Hi, I'm Scientific American podcast editor Steve Mirsky. And here's a short piece from the April issue of the magazine, in the section we call Advances: Dispatches from the Frontiers of Science, Technology and Medicine:
#Flu by Rachel Berkowitz
Forecasting influenza outbreaks before they strike could help officials take early action to reduce related deaths, which total 290,000 to 650,000 worldwide every year. In a recent study, researchers say they have accurately predicted outbreaks up to two weeks in advance—using only the content of social media conversations. The findings could theoretically be used to direct resources to areas that will need them most.
A team at the Pacific Northwest National Laboratory in Washington State gathered linguistic cues from Twitter conversations about seemingly non-flu-related topics such as the weather or coffee. Based on this information, the researchers nailed down when and where the next flu outbreaks were likely to occur.
The investigators used a "deep learning" computer model that mimics the layers of neurons and memory capabilities of the human brain. Their algorithm analyzed how Twitter language style, opinions and communication behaviors changed in a given period and how such changes related to later reports of flu outbreaks.
The study was published in the journal PLOS ONE.
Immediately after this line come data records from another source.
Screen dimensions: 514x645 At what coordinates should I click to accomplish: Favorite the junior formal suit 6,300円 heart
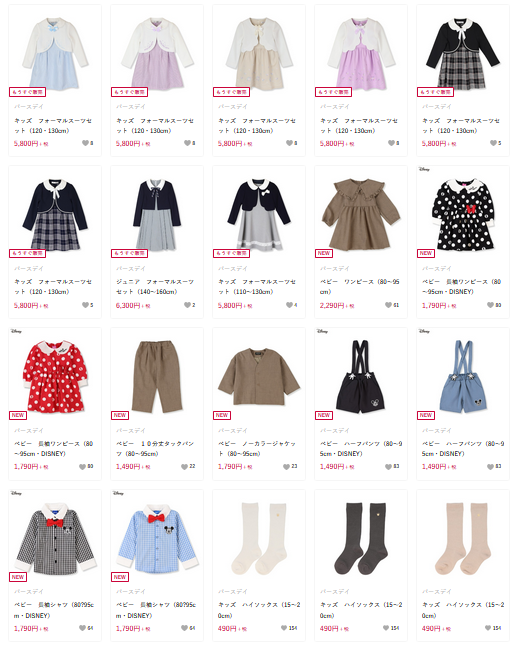[187, 305]
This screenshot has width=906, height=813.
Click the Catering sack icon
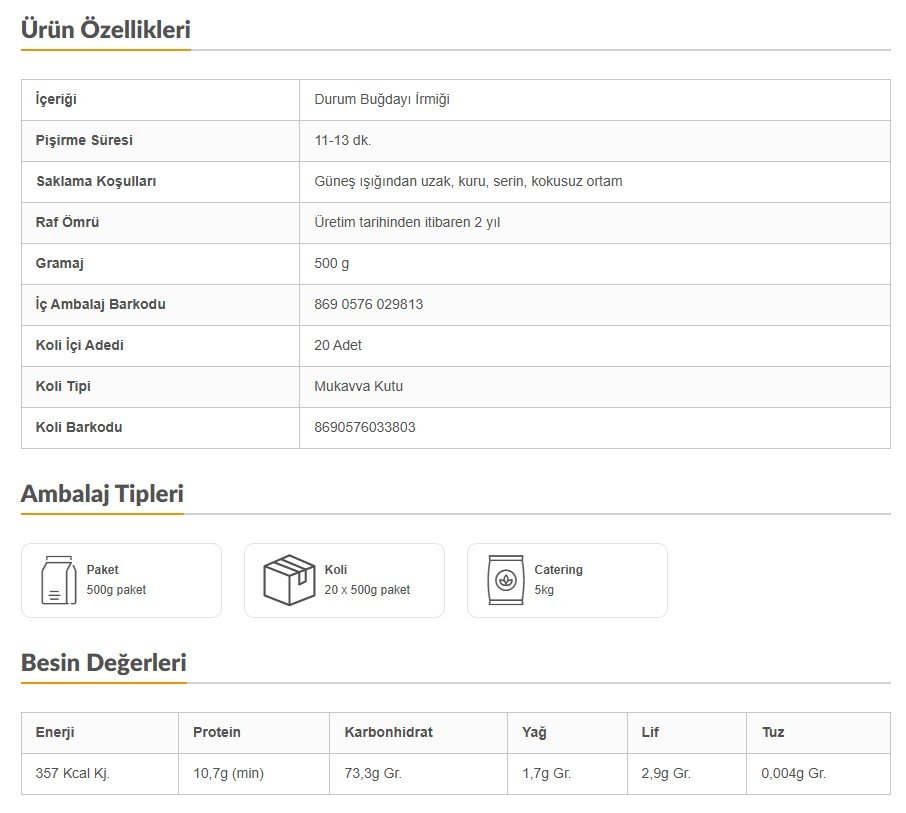[505, 580]
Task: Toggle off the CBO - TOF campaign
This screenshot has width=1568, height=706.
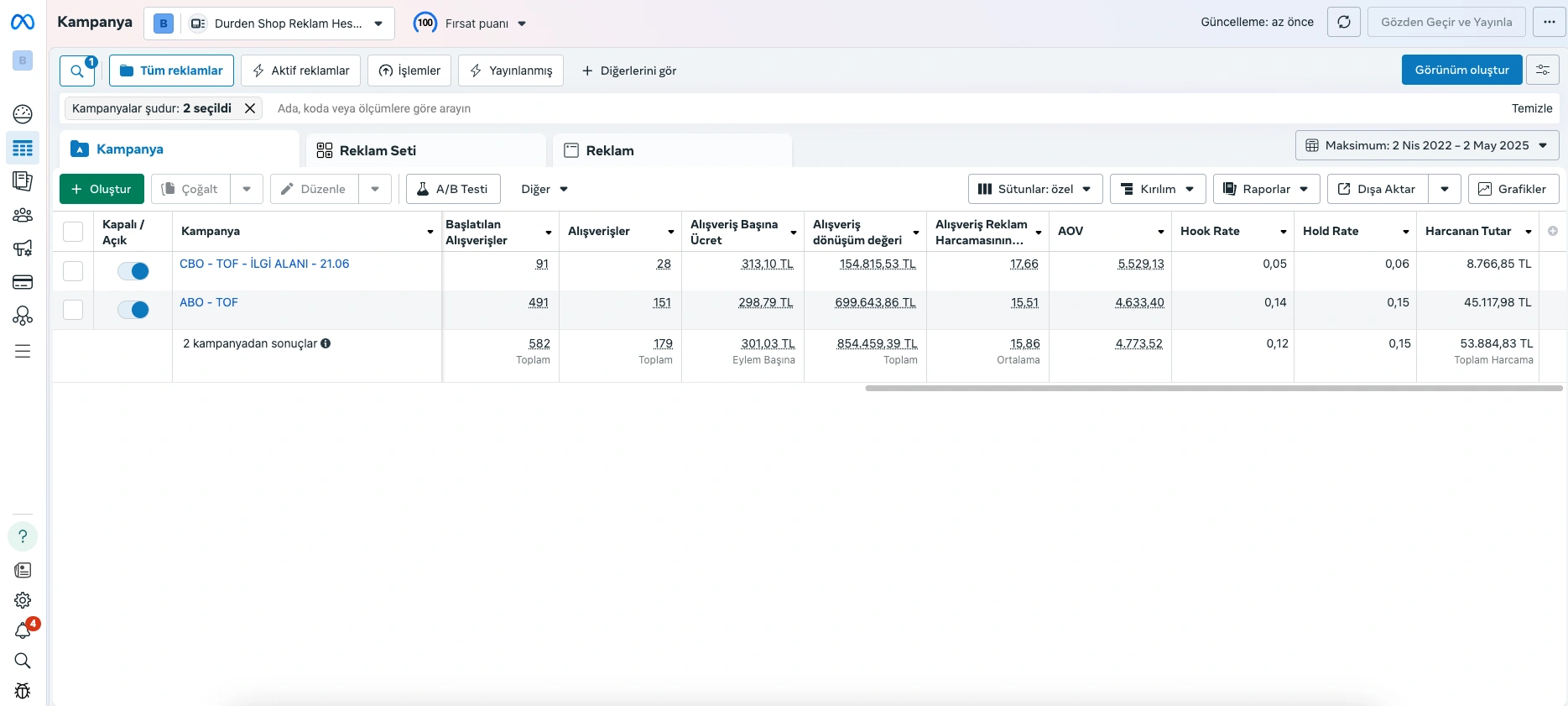Action: click(133, 271)
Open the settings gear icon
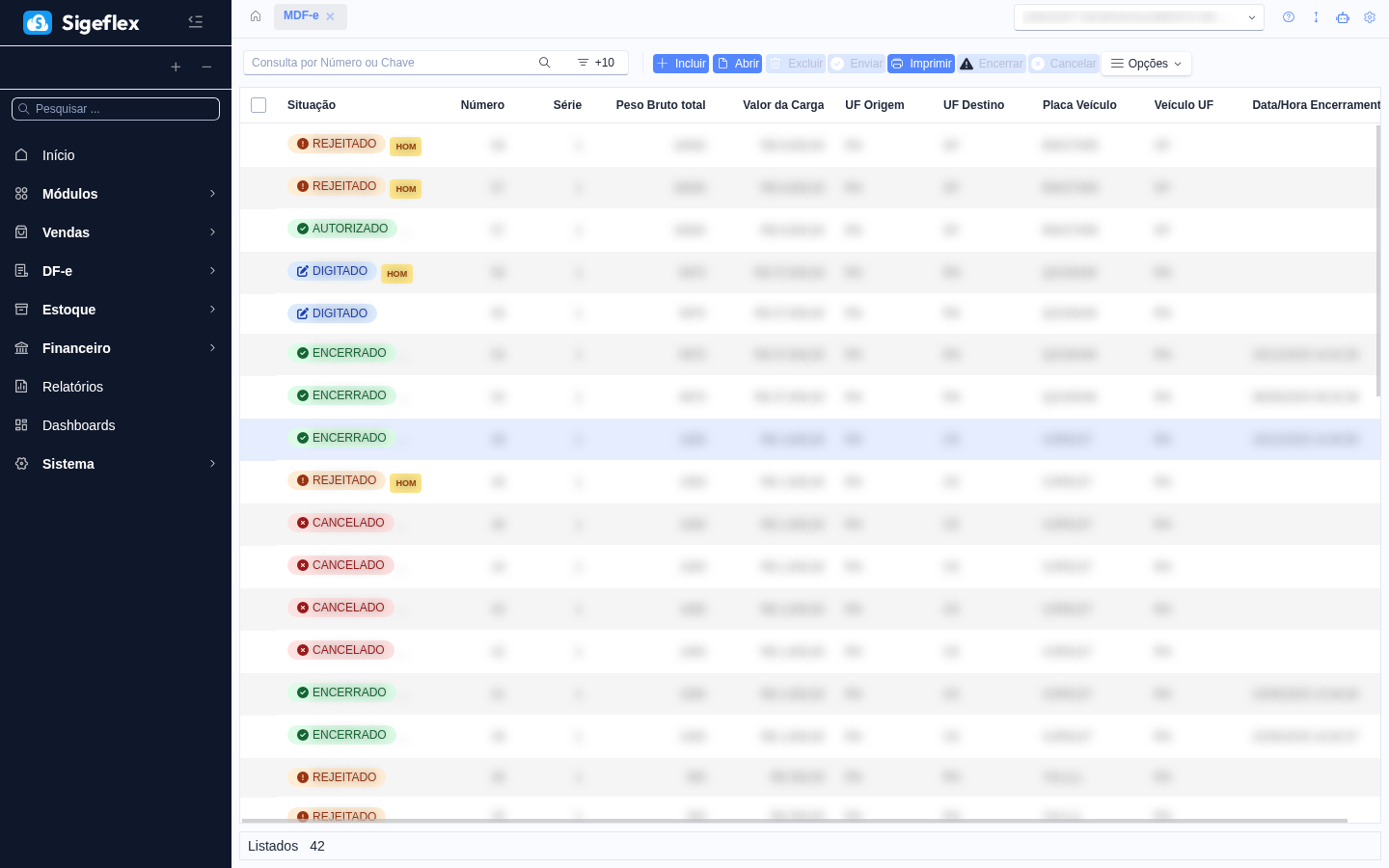 (1370, 17)
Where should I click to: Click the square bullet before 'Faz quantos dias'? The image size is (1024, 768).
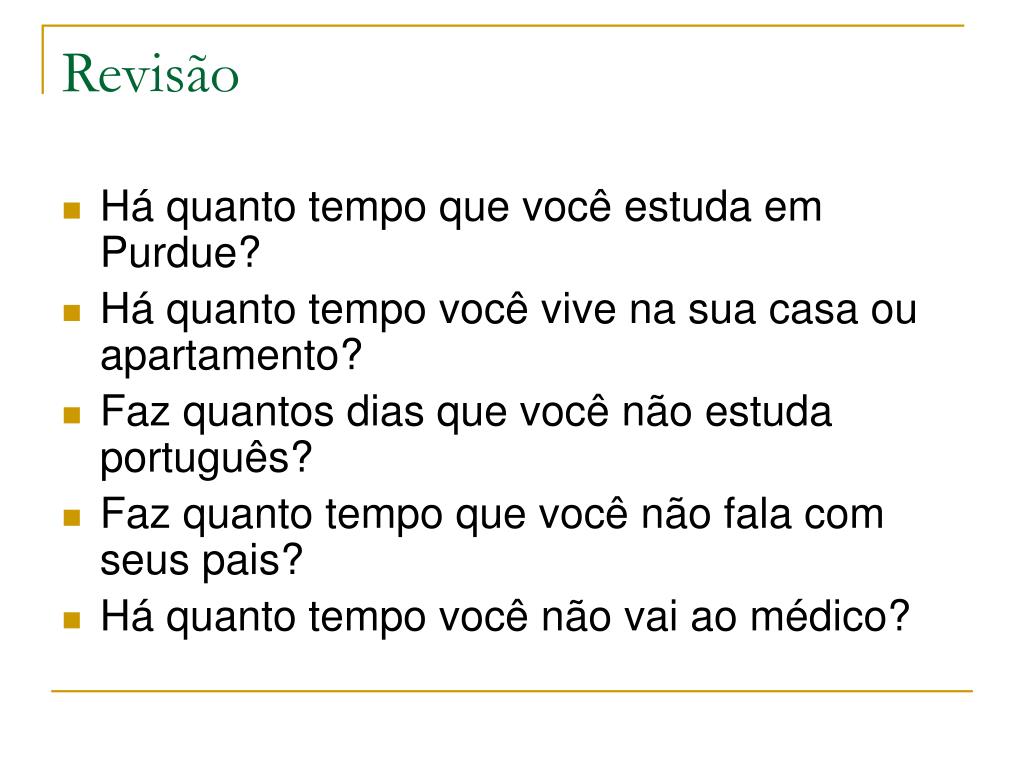[72, 415]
Computer scientist Svitlana Volkova, who led the study said "the beauty of the deep-learning model we use is that it considers emotions and linguistic clues over time to predict the future." Previous efforts to forecast flu outbreaks via the Internet—including studies that used Twitter and Wikipedia records and a project called Google Flu Trends—have scanned specifically for flu-related words. In contrast, Volkova's work examined 171 million general tweets and outperformed other models that were based exclusively on word searches or clinical data suggesting an imminent outbreak.
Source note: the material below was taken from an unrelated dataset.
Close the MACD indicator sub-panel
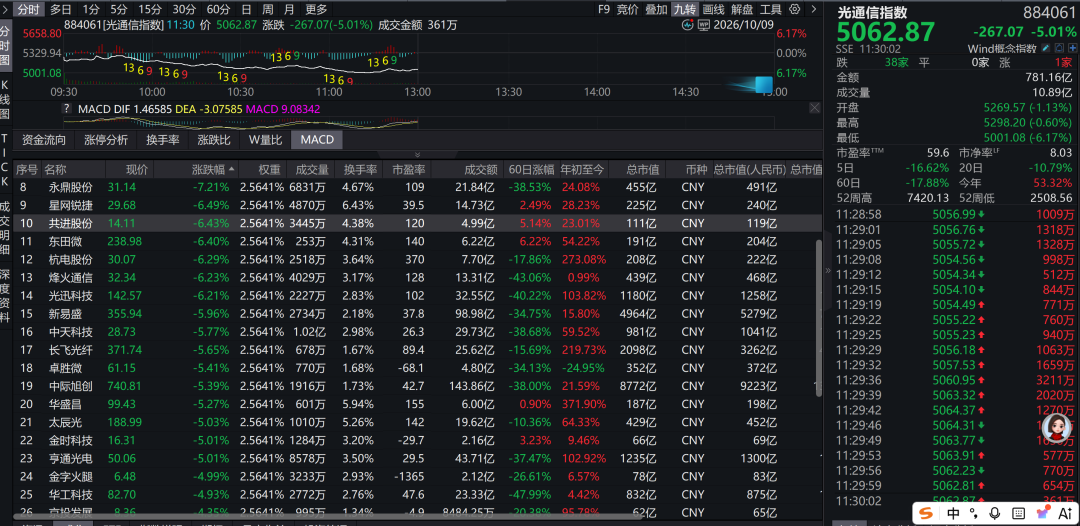1080x526 pixels. click(x=814, y=108)
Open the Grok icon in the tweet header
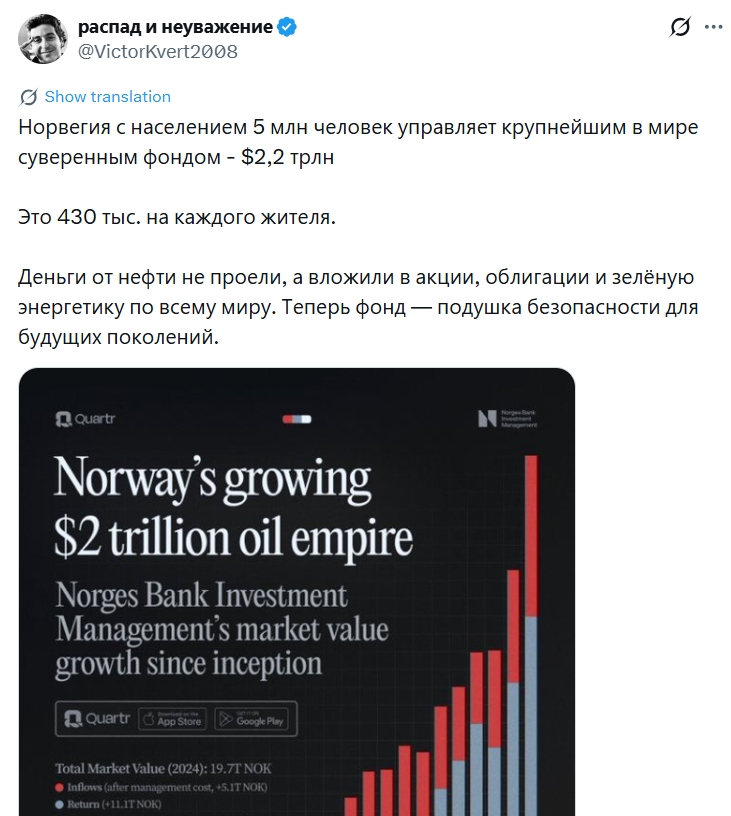 (680, 28)
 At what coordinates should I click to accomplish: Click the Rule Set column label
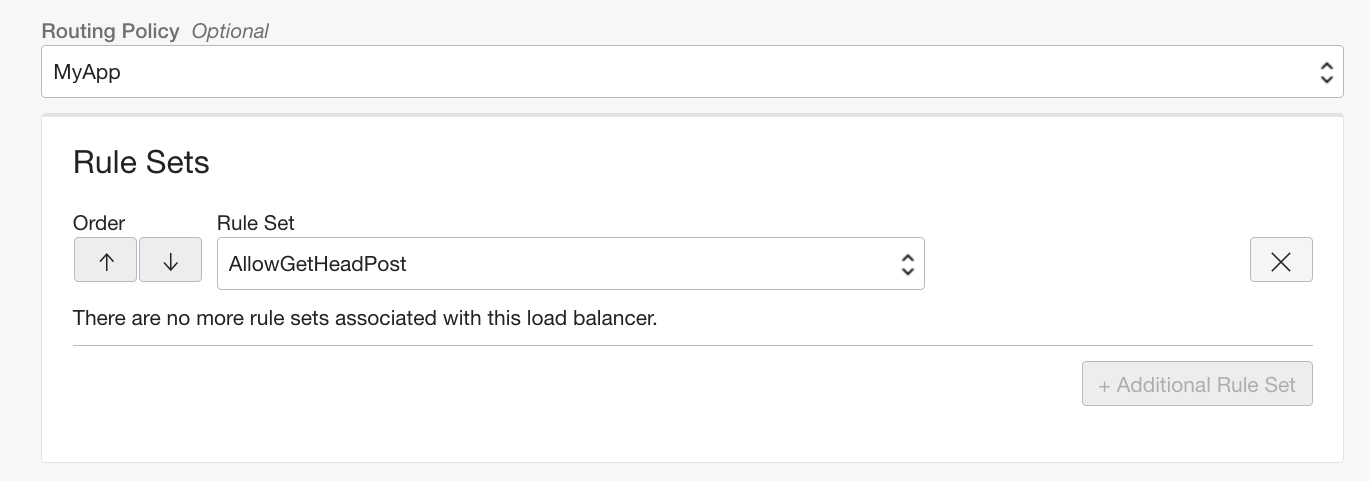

Epidemiologist Matthew Biggerstaff of the U.S. Centers for Disease Control and Prevention cautions that we are still in "early days" when it comes to flu forecasting. But researchers are increasingly looking to the Internet to supplement official data, which are limited to a small proportion of actual cases because many infected individuals do not seek medical care. Furthermore, such a tool might one day help identify flu trends in regions where public health data are not available at all.
That was #Flu by Rachel Berkowitz.